Helical blade (PFNA), screw-type blade (ZNN), and winged screw (DLT) nails were all effective in the treatment of intertrochanteric fractures in patients aged over 50. These devices demonstrated similar success in preventing varus collapse, lag sliding distance, vertical femoral neck shortening, horizontal femoral neck shortening, and mechanical complication rates.

The limitations of this study included its retrospective nature and the limited number of patients due to a high rate of loss to follow-up. The relatively short mean follow-up period could also be considered a limitation. However, given that most mechanical complications occur within the first three months of follow-up, the mean value of 12.7 months can be deemed acceptable for the purposes of this study. Another acknowledged shortcoming was the lack of homogeneity testing of bone mineral density between groups.

Hip fractures in the elderly population present numerous challenges. Factors such as comorbidities, bone quality, fracture stability, and pre-injury activity levels are beyond our control. However, selecting the optimal implant, achieving good reduction quality and appropriate TAD (tip-apex distance), and implementing suitable postoperative rehabilitation programs are within our control. Additionally, institutional and local facilities, as well as variable access to implants, may influence implant selection beyond the surgeon’s preference. Within the scope of the variables evaluated in this study, our results did not indicate any mechanical or radiological superiority to highlight one device over another.

Using intramedullary nailing techniques, fractures heal through secondary bone healing. In these techniques, gains achieved by the minimally invasive surgeries are countered by relatively bigger gap at the fracture line and lesser stability of fracture than absolute fixation (Norris et al., 2018). Intraoperative compression acquired through implants aim to minimize this risk by reducing the fracture gap. Too big of a gap or continuous motion through sliding on a fracture line could disrupt bone healing. Regarding individualistic nature of healing, defining “healing” on a scale that could enclose all variables is a challenging task. However, reoperation rate suggested as a good tool for this purpose (Claes, 2021). Our results, comparing mentioned device types, are suggesting no difference in reoperation rate between groups. This can be interpreted as all three devices were similar regarding final healing status and healing rate.

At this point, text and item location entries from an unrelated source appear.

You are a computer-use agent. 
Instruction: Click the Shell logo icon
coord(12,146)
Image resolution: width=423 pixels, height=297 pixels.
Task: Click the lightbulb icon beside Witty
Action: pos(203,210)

Term “lag sliding” in a CMN defines amount of sliding of a blade/screw component through nail. These types of implants are designed to allow compression on fracture site through sliding of blade on nail with a fixed angle, to achieve fracture healing and load sharing. Fail to do so could end up with restricted healing, implant failures or blade protrusion through acetabulum (Takemoto et al., 2014). Excessive sliding could cause irritation on soft tissues that results with lateral pain, or even may result with non-union due to instability at fracture line (Lim et al., 2021). Difference in distribution of lag sliding values between groups could have mask other structural variables between groups but that was not the case in our series. Homogeneous distribution of lag sliding values in all three groups suggested this effect of implant is negligible while evaluating other possible factors for mechanical complications.

Excessive femoral neck shortening after pertrochanteric femur fractures could be a functionally impairing complication. On the other hand, there is evidence for benefits of sliding and compression for fracture healing. But how much compression should we apply intraoperatively? In expense of shortening femoral neck, what extend of compression obtained through sliding remains beneficiary? Current literature fails to suggest level 1 evidence for these questions. But based on our current knowledge, we can conclude that optimal implant should ensure compression at fracture site intraoperatively while maintaining femoral neck length through healing process. Excessive compression could ease healing while disrupting neck length, abductor balance and gait dynamics. Although disrupted abductor balance mainly effects clinical outcomes, in our study, we investigated changes in abductor arm length as an indicator of device’s mechanical success to preserve initial length. However, clinical manifestation of changes in abductor arm length in hip procedures is not revealed in all aspects. While some reports suggested that increasing femoral offset is associated with better functional outcomes in arthroplasty procedures (Clement et al., 2016), some others reported better outcomes with shortened femoral offset after trochanteric fractures (Buecking et al., 2015).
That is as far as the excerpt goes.